Supplied entries:

========

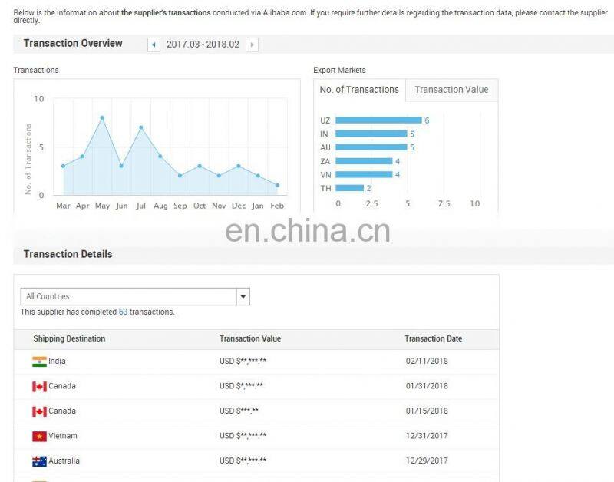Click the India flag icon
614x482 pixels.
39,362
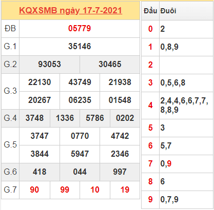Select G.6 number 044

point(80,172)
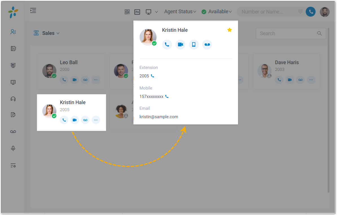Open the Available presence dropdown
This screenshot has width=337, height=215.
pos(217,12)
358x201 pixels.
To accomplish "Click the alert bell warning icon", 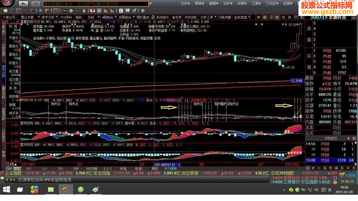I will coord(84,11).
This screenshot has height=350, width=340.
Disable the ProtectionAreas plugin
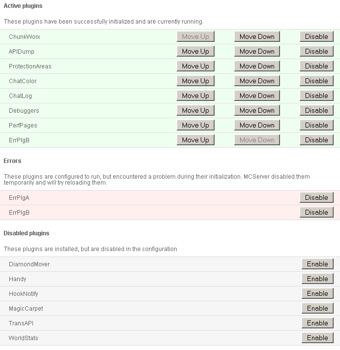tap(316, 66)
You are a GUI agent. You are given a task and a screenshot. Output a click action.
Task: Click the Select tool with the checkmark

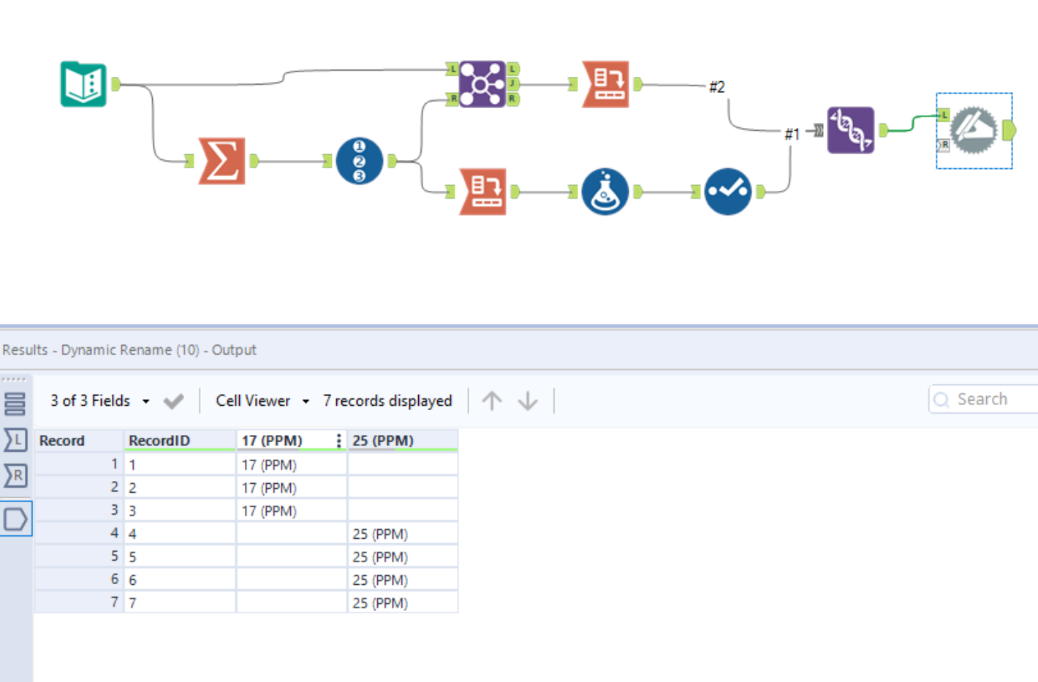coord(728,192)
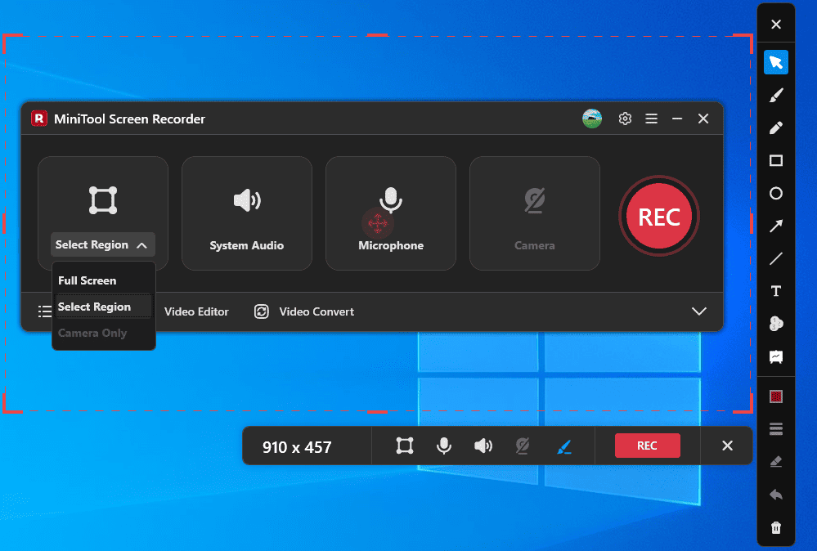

========

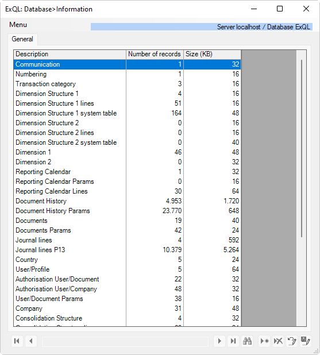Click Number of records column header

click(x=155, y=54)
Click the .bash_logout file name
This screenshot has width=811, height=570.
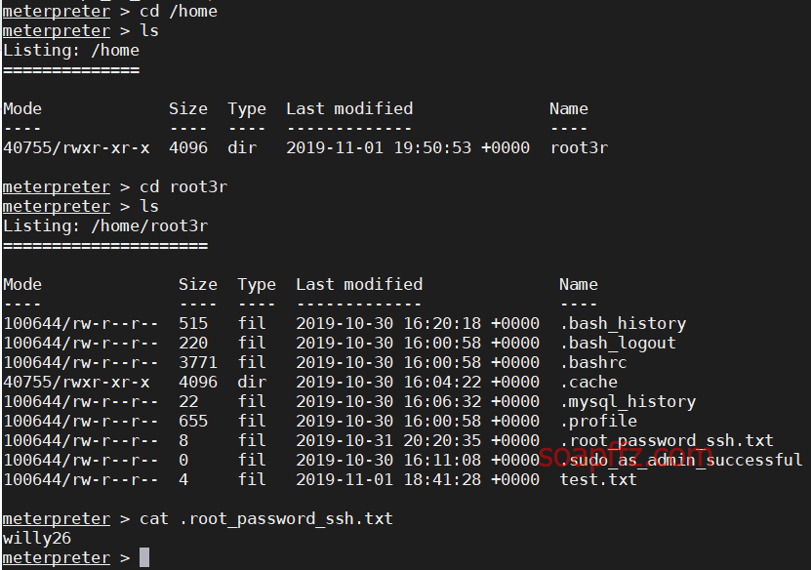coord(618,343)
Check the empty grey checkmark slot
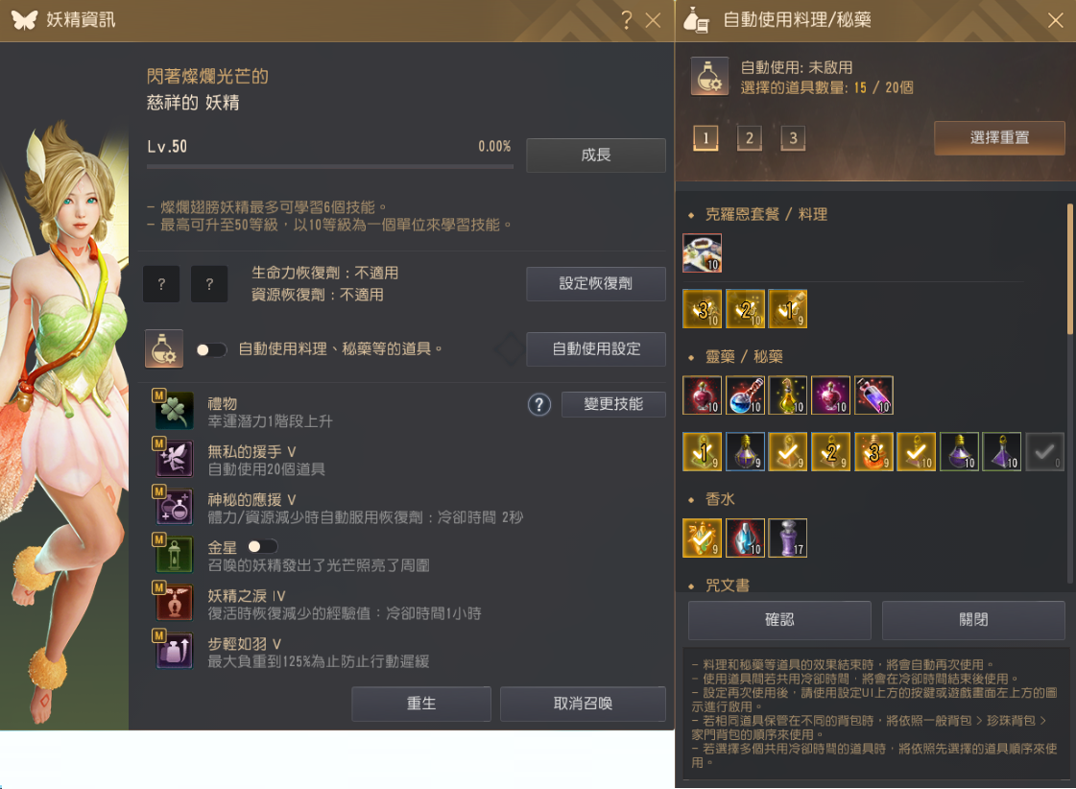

========

Do this:
Rewrite the part of the material above that opens with the line containing "This screenshot has height=350, width=340." and closes with the line containing "coord(728,192)" as a numbered list, skipping blank lines and leaving out the pictures.

Solution for this exercise:
1. This screenshot has height=350, width=340.
2. Disable the ProtectionAreas plugin
3. tap(316, 66)
4. You are a GUI agent. You are given a task and a screenshot. Output a click action.
5. Task: Click the Select tool with the checkmark
6. coord(728,192)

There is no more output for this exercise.